上記の記述中の空白箇所(ア)~(オ)に当てはまる組合せとして,正しいものを次の(1)~(5)のうちから一つ選べ。
\[
\begin{array}{cccccc}
& (ア) & (イ) & (ウ) & (エ) & (オ) \\
\hline
(1) & 落差 & 流速 & 建設期間が長い & 調整池式 & ダム式 \\
\hline
(2) & 流速 & 落差 & 建設期間が短い & 調整池式 & ダム式 \\
\hline
(3) & 落差 & 流量 & 高落差を得にくい & 流込み式 & 揚水式 \\
\hline
(4) & 流量 & 落差 & 建設費が高い & 流込み式 & 調整池式 \\
\hline
(5) & 落差 & 流量 & 建設費が安い & 流込み式 & 調整池式 \\
\hline
\end{array}
\]
【ワンポイント解説】
水力発電所の種類と分類に関する問題です。
取水方式及び河川の利用方法のいずれも水力発電の基本事項となるので,理解しておくようにしましょう。
また,絶対とは言い切れませんが,電験では選択肢が一つしかない例えば(ア)の流速や流量,(イ)の流速,(オ)の揚水式等は誤答の可能性が高いことを知っておくと武器になるかと思います。
1.水力発電所の取水方式
①水路式
下図のように,比較的自然勾配のある河川を取水ダムでせき止め,導水路と水圧管を経て落差を得て,水車へ水を送る方式です。
出典:尾上建夫;みんなが欲しかった!電験三種 電力の実践問題集 P.2,TAC出版
②ダム式
下図のように,ダムにより河川をせき止めることで生じる落差を利用して水車へ水を送る方式です。サージタンクが不要という特徴があります。
ダムの建設に両岸の頑丈な地盤が必須であり,水路式に比べると一般に建設コストが高くなります。
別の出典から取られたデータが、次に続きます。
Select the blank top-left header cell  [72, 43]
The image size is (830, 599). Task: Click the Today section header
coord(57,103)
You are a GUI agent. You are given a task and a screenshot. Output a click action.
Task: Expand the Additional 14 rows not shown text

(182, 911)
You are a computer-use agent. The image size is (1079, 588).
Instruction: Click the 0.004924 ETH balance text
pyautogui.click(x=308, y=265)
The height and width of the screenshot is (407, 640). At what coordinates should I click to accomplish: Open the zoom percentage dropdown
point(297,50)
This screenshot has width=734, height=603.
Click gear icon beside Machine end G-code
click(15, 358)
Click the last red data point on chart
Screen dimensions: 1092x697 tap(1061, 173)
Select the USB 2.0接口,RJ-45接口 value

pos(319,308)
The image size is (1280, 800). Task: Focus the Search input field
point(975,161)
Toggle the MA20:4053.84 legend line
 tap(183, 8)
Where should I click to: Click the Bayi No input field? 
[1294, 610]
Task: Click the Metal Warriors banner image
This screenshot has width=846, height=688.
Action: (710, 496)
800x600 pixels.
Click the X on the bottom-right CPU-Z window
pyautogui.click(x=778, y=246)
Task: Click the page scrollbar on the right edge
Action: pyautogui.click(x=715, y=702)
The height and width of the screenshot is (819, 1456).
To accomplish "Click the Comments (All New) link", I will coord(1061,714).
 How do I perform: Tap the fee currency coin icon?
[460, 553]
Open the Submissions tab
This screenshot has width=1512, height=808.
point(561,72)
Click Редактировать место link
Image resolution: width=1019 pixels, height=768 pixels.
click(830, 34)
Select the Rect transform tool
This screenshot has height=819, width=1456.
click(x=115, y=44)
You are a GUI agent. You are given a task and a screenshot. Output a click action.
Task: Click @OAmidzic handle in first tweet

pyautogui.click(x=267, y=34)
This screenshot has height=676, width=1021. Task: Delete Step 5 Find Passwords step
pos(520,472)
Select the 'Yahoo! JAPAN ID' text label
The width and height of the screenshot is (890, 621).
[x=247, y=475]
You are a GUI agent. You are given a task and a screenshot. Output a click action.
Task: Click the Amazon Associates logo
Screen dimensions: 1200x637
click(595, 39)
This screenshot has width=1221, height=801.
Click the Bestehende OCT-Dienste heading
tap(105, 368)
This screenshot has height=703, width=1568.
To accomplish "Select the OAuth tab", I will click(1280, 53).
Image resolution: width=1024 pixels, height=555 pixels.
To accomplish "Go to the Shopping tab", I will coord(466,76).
出典:尾上建夫;みんなが欲しかった!電験三種 電力の実践問題集 P.3,TAC出版
③ダム水路式
水路式とダム式を組み合わせたような方式で,ダムで貯水した水を導水路で落差が得られる地点まで導き,その後水車へ水を送る方式です。
2.水力発電所の河川の利用方法
①流込み式
水路式発電所で使用され,河川の自然の流れをそのまま利用し,流量見合いて発電する方式です。したがって,流量を調整する機能がないので,季節や雨量等により発電量が変わります。水路式が該当します。
②調整池式
\( \ 1 \ \)~数日程度の貯水をできる調整池を持ち,電力需要が小さいときは流量を抑え,電力需要のピーク時に流量を増やし,発電量を増加させる方式です。ダム式やダム水路式が該当します。
③貯水池式
調整池よりも容量の大きい貯水池で,季節や雨量の変化に対応し,長期間の需要変動に応じて発電量を調整する方式です。大型のダム式やダム水路式で採用されることが多いです。
④揚水式
上部調整池と下部調整池を持ち,発電電動機で夜間休祭日等の軽負荷時に水を上池に揚水して,昼間の重負荷時に発電する方式です。負荷を平準化することができるので,発電設備全体の利用率が上がり,さらに揚水時にも負荷調整ができる等の特長があります。
【解答】
解答:(5)
(ア)
ワンポイント解説「1.水力発電所の取水方式」の通り,水路式,ダム式,ダム水路式は落差を得る方法による分類となります。
(イ)
ワンポイント解説「2.水力発電所の河川の利用方法」の通り,流込み式,調整池式,貯水池式,揚水式は河川の流量調整による分類となります。
(ウ)
水路式は,建設期間が短く建設費も安くなりやすいですが,高落差を得にくい方式です。したがって,この選択肢で正答を確定することはできません。
(エ)
ワンポイント解説「2.水力発電所の河川の利用方法」の通り,河川の自然の流れをそのまま利用して発電する方式は流込み式発電といいます。
(オ)
ワンポイント解説「2.水力発電所の河川の利用方法」の通り,\( \ 1 \ \)日又は数日程度の河川流量を調整できる大きさを持つ池を持つ方式は調整池式発電といいます。